Memang sih para Om dan Tante ini sudah tidak lagi muda, jadi ya memang
keputusan ini sudah yang terbaik juga untuk dijalankan. Lantas gue inget aja
dengan ketiga Kuku gue yang mungkin saja mereka kesepian. Beberapa kali gue
suka datang, ya berhubung tempat tinggal gue gak terlalu jauh juga sih dari Kemayoran.

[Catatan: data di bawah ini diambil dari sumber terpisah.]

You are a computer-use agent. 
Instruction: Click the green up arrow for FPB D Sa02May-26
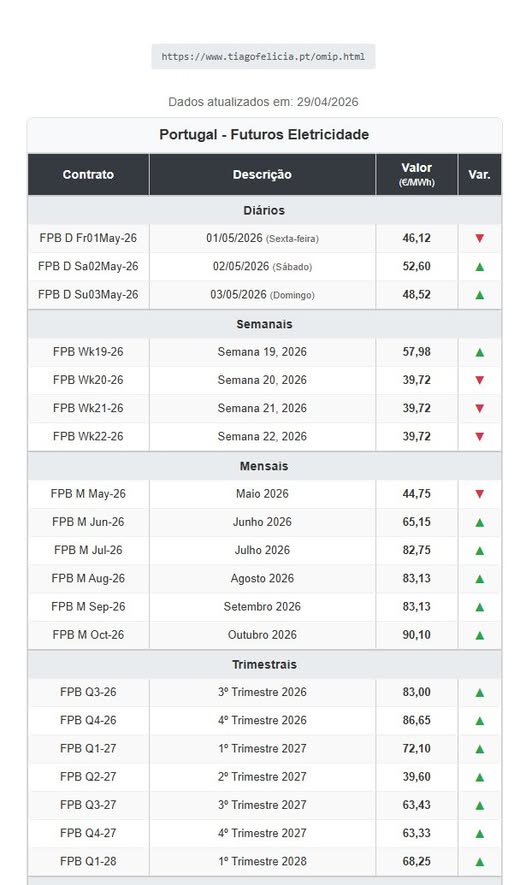coord(479,266)
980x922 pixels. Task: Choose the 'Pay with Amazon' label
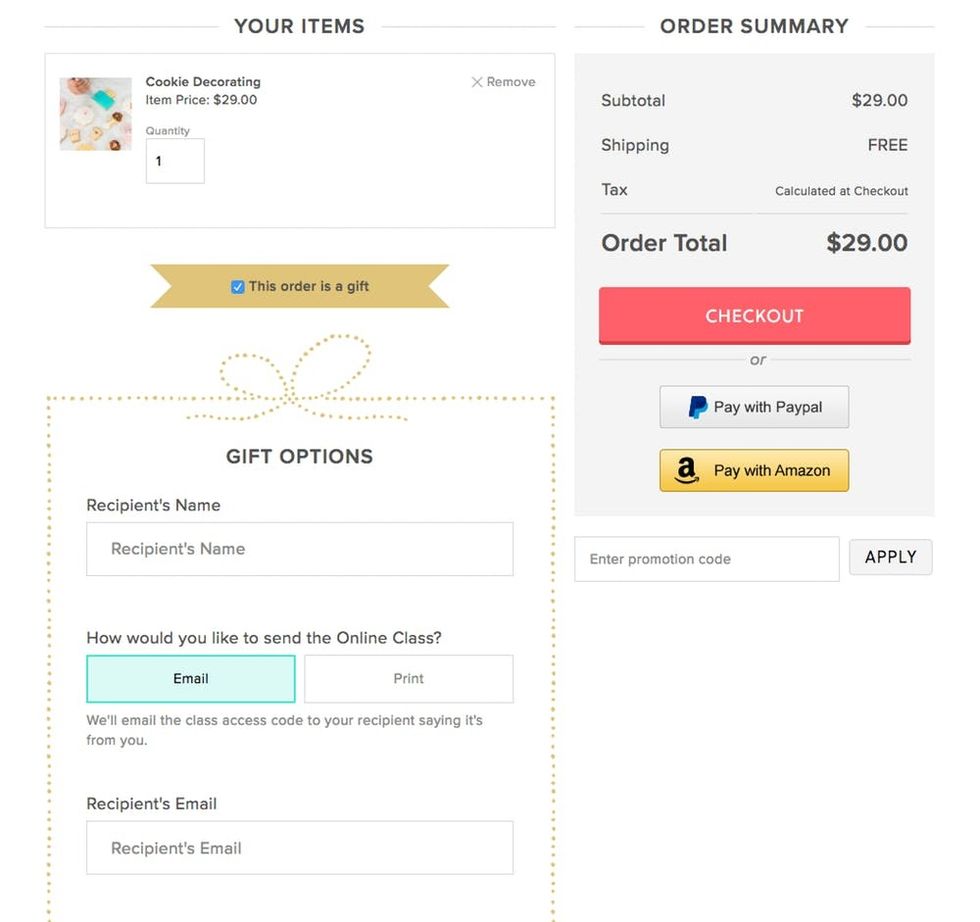[x=772, y=471]
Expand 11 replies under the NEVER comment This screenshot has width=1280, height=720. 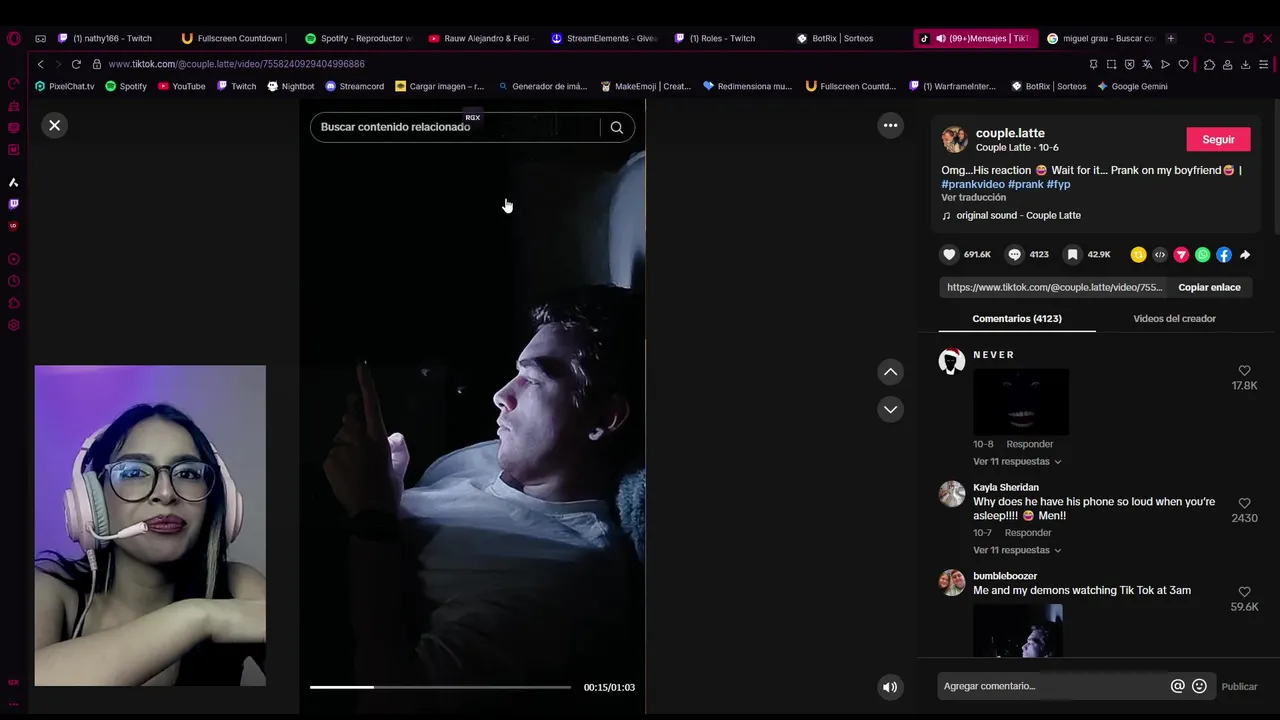[1017, 461]
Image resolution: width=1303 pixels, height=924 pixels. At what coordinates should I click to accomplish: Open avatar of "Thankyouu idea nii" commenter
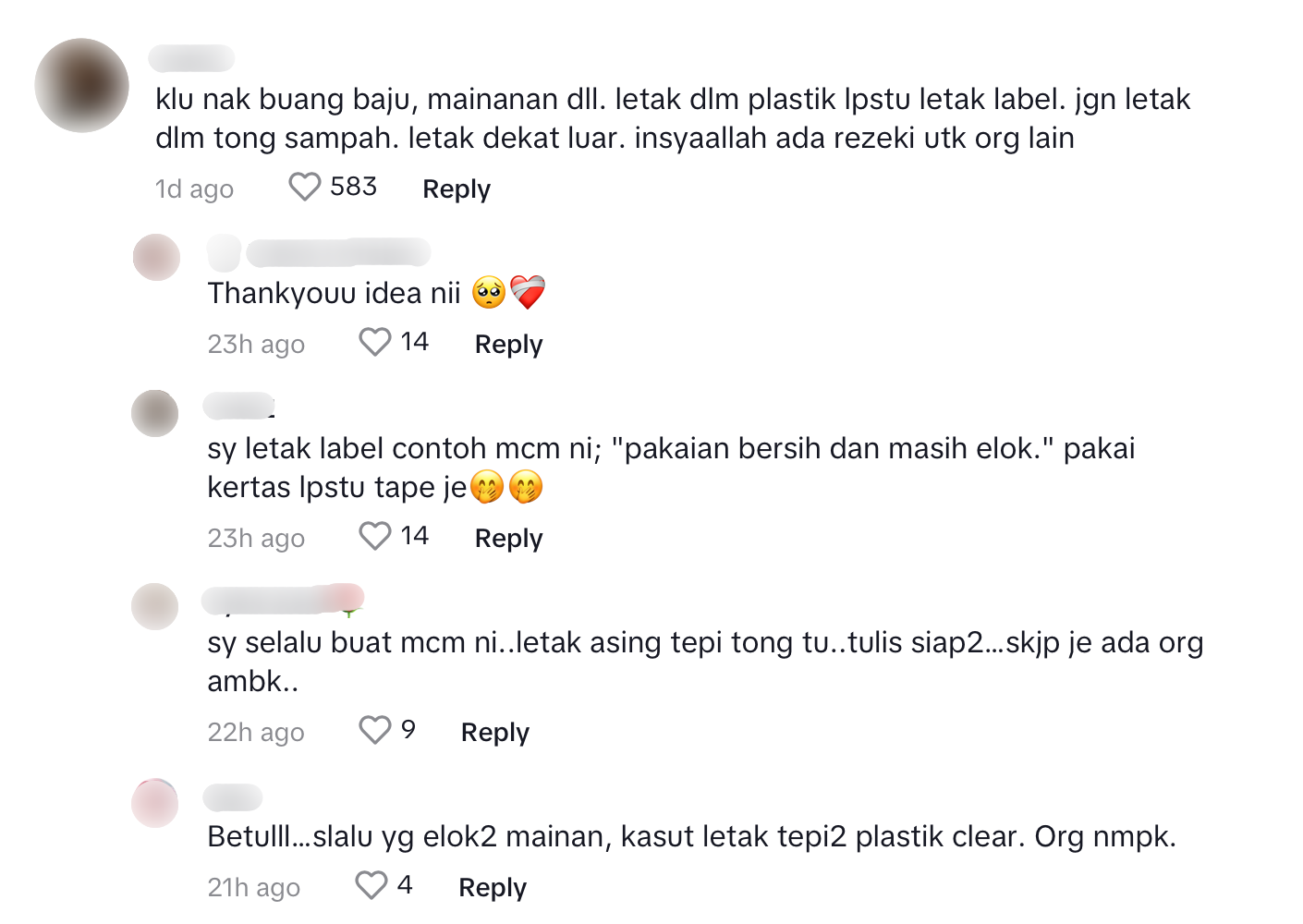156,257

Datang untuk ngajakin mereka ngobrol, tukar kabar, tukar cerita, segala keluh
kesah mereka dengan penyakitnya.
Satu hal yang paling gue senangi ketika datang ke sana
adalah gue bisa merasakan masakan rumahan jadul, selain mengetahui cerita kisah
hidup mereka ya yang sering gue tanya-tanya ya. Salah satu yang paling gue
kangenin itu Ketupat Sayur Lebaran buatan Kuku-kuku gue ini. Setiap Lebaran,
meskipun gak ada satupun anggotanya yang merayakan, pasti ketupat ini selalu nongol.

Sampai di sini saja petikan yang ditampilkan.